The Azure storage is its own complex topic with many variables, e.g. LRS / GRS / RA-RGS, Premium / Standard, Cool / Hot, etc. .
Here we’ll discuss two dimensions: Premium vs Standard & Managed vs Unmanaged disks.
We’ve explained what managed disks are in contrast with unmanaged disk in this article. Going forward I recommend only managed disks.
Standard disks are backed by spinning physical disks while Premium disks are backed by Solid State Drive (SSD) disks. In general:
- Premium disk has higher IOPs than Standard disk
- Premium disk has more consistent IOPs than Standard disk (Standard disk IOPs will vary)
- Premium disk is has higher availability (see Single VM SLA)
- Premium disk is more expensive than Standard disk
So really, only the price will stop us from only using Premium disk.
In general: IO intensive workloads (e.g. databases) should always be on premium.

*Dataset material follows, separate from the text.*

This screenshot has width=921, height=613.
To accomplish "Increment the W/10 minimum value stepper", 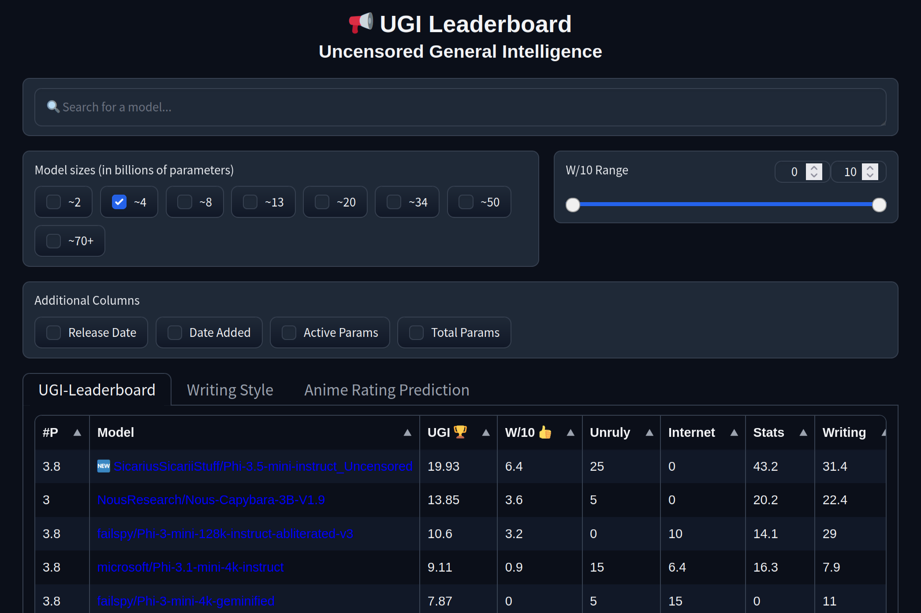I will pos(815,168).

Single VM need to be on Premium in order to have an SLA (again, see Single VM SLA).
For the pricing of disks, see https://azure.microsoft.com/en-us/pricing/details/managed-disks/. Disks come in predefined sizes.
This is where the Input / Ouput per seconds (IOPs) come into the picture.
An IO intensive workload (e.g. database) will consume IOPs from the VM disks.
Each disk come with a number of IOPs. In the pricing page (https://azure.microsoft.com/en-us/pricing/details/managed-disks/), the Premium disks, i.e. P10, P20 & P30, have documented IOPs of 500, 2300 & 5000 respectively. Standard disks (at the time of this writing, March 2017), do not have IOPs documented but it is easy to find out by creating disks in the portal ; for instance an S4 disk with 32 GB will have 500 IOPs & 60 MB/s throughput.
In order to get the total number of IOPs we need, we’ll simply select a set of disks that has the right total of IOPs. For instance, for 20000 IOPs, we might choose 4 x P30, which we might expose to the OS as a single volume (by stripping the disks) or not. Again, we might need to oversize here. For instance, we might need 20000 IOPs for a database of only 1TB but 4 x P30 will give us 4 TB of space.
Is that all? Well, no. Now that we have the IOPs we need, we have to make sure the VM can use those IOPs. Let’s take the DSv2 series as an example (see https://docs.microsoft.com/en-us/azure/virtual-machines/virtual-machines-windows-sizes-general#dsv2-series). A DS2v2 can have 4 data disks and can therefore accommodate our 4 x P3 disks, but it can only pull 8000 IOPs. In order to get the full 20000 IOPs, we would need to oversize to a DS4v2.
One last thing about IOPs: what is it with those two columns cached / uncached disks?
When we attach a disk, we can choose from different caching options: none, read-only & read-write. Caching uses a part of the host resources to cache the disks’ content which obviously accelerate operations.
A VM SKU also controls the network bandwidth of the VM.
There are no precisely documented bandwidth nor SLAs. Instead, categories are used: Low, Moderate, High and Very High. The network bandwidth capacity increases along those categories.
Again, we might need to oversize a VM in order to access higher network throughput if required.
Network Interface Controller (NIC)
Finally, each VM SKU sports a different maximum number of Network Interface Controllers (NICs).
Typically a VM is fine with one NIC. Network appliances (e.g. virtual firewalls) will often require 2 NICs.
There are a few variables to consider when sizing a VM. The number of cores & RAM is a good starting point but you might need to oversize the VMs to satisfy other characteristics such as storage space, disk performance or network performance.